フリリク企画 | ナノ
桜の季節 -3-


★☆☆


皆で持ち寄ったお弁当を食べ終わって、大きなポットに詰めたお茶を皆で分け合って飲んでいたら、新名くんが立ちあがりがてら、言った。ふと思いついた、という風に。

「オレ、飲み物買ってこよっかなー」
「えっ?」

でも、お茶があるのに。わたしの疑問を見越したように新名くんは体半分だけ振り返って言う。

「お茶もいいんだけどさ、なんか、他のが飲みたいなーって気分?」
「そう、なの?」
「そ。そうなの。じゃあ、スンマセン、嵐さん。オレ、ちょっと席外します」
「ああ」

嵐くんが頷いて、新名くんも頷いて、わたしはというと首を傾げてしまっている。首を傾げたわたしに、新名くんがまるで目くばせするように、片目を閉じて見せた。――ま、まさか、“任せといて下さいね”ってこのこと?

思わず呆気に取られてしまったわたしを残して新名くんは行ってしまった。「はばたきミックスジュース、売り切れてないといいけど」なんてことを言いながら。はばたきミックスジュースの売ってる自動販売機って、確かここから結構あるんじゃ……。新名くんは、一体どれだけのあいだ席を外しているつもりなんだろう。

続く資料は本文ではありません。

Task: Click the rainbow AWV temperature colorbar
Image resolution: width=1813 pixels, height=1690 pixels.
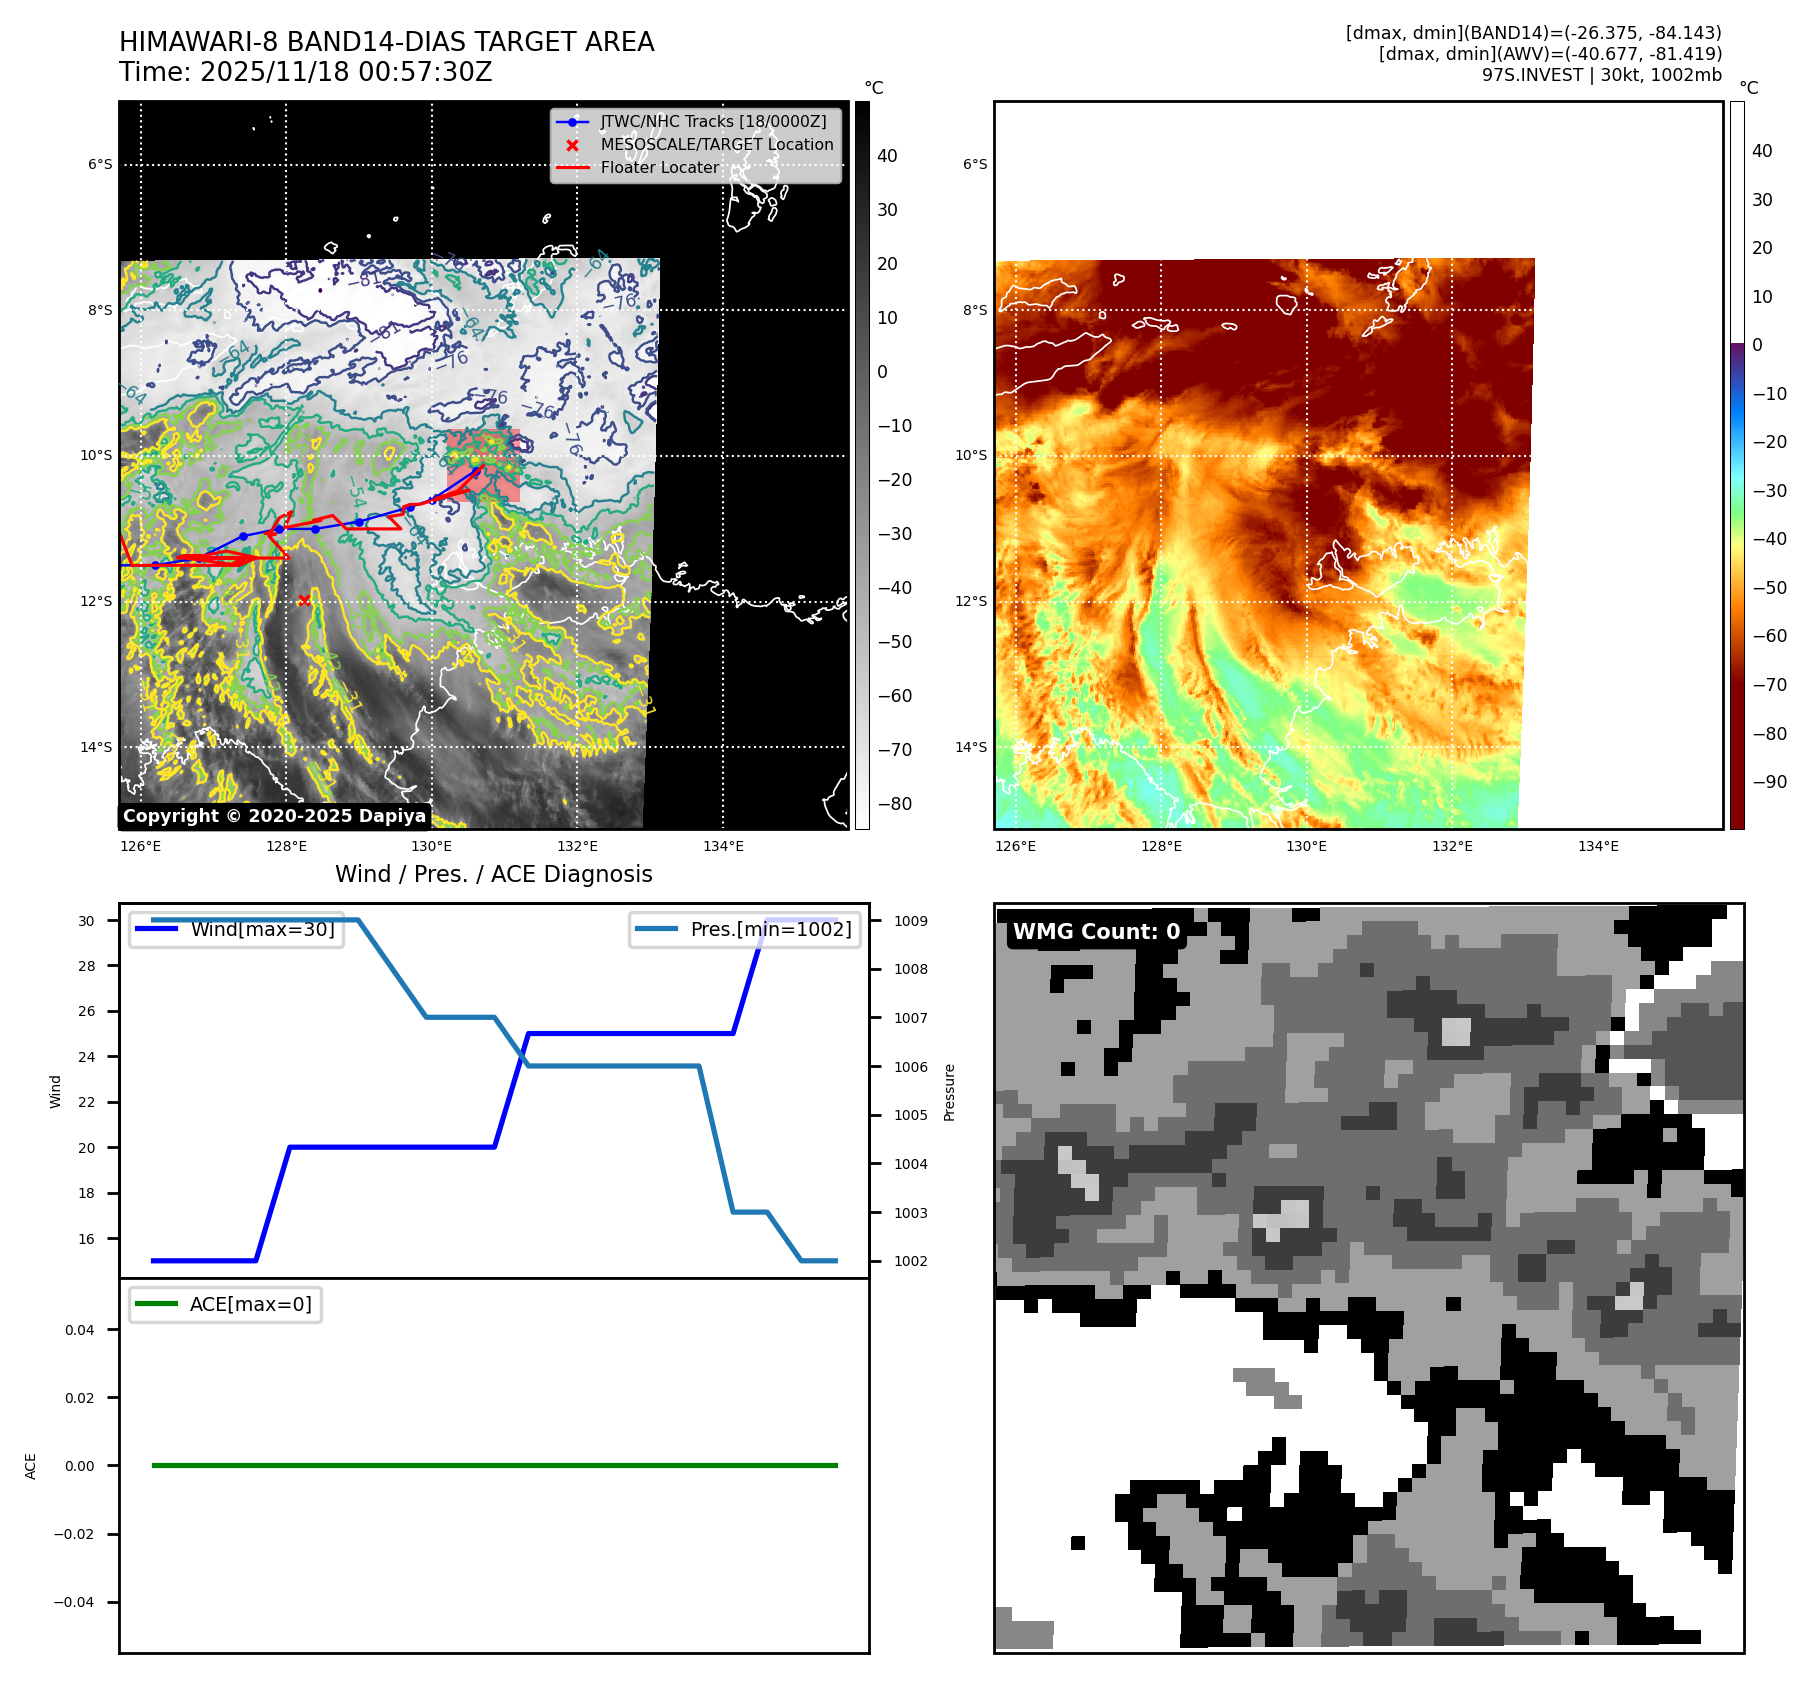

残されたわたしの隣りには嵐くんがいる。二人きりになって、急に緊張してきてしまった。最近は三人でいることが多くて、こうして二人きりになることは少なくなってしまっていたので。でも、一年の頃は違ったのにね。あの頃はまだ柔道部は同好会で、いつも放課後は嵐くんと一緒に柔道部の練習をしていた。……懐かしいな。

「嵐くん」
「何だ?」
「桜、満開だね」
「……ああ。だな」
「あの時も、満開だった」

嵐くんの視線を横顔に感じた。補足するように言葉を続ける。

「一年の頃。校門の前で、嵐くんが声をかけてくれた時」

高校に入学して、本当にすぐの頃のことだったと思う。入学式の日に満開だった桜がまだ散らないまま枝に残っていた。桜吹雪と形容したくなる花霞の中、嵐くんは柔道部の部員を募っていた。そうして、声をかけられた。マネージャーにならないか、と勧誘された。

「あの日も、桜が満開だったね」
「そうだったか?」

嵐くんは首を傾げている。しばらくして、「ああ」と小さく頷いた。

「そうだったな」
「覚えてるの?」
「まあな」

そう言って口角を上げると、嵐くんは手を伸ばした。突然のことにビックリして思わず目を閉じてしまいそうになった。嵐くんの右手がわたしの頭の上辺りをかすめた。

「髪に桜がついてた。今みたいに」

見せつけるように、指先でつまんだ桜の花びらを見せてくれた。例の“悪い顔”、ではないけど、悪戯っぽい顔になっていた。

「も、もう……!」

声を上げたら、目を細めて笑われてしまった。嵐くんは目を伏せるようにして話し続けた。

「覚えてる。あの日から柔道部が始まったようなもんだ」
「嵐くん……」
「最初は俺一人だった。それが、おまえがマネージャーになって二人に増えた。新入生も増えた。今じゃ、部室まである、れっきとした部だ」
「そうだね……」

あれから、もう二年。二年のあいだに、いろいろなことがあった。たった二人だった柔道部も、大迫先生が顧問になってくれて、嵐くんの言うとおり今はもう、れっきとした部活動だ。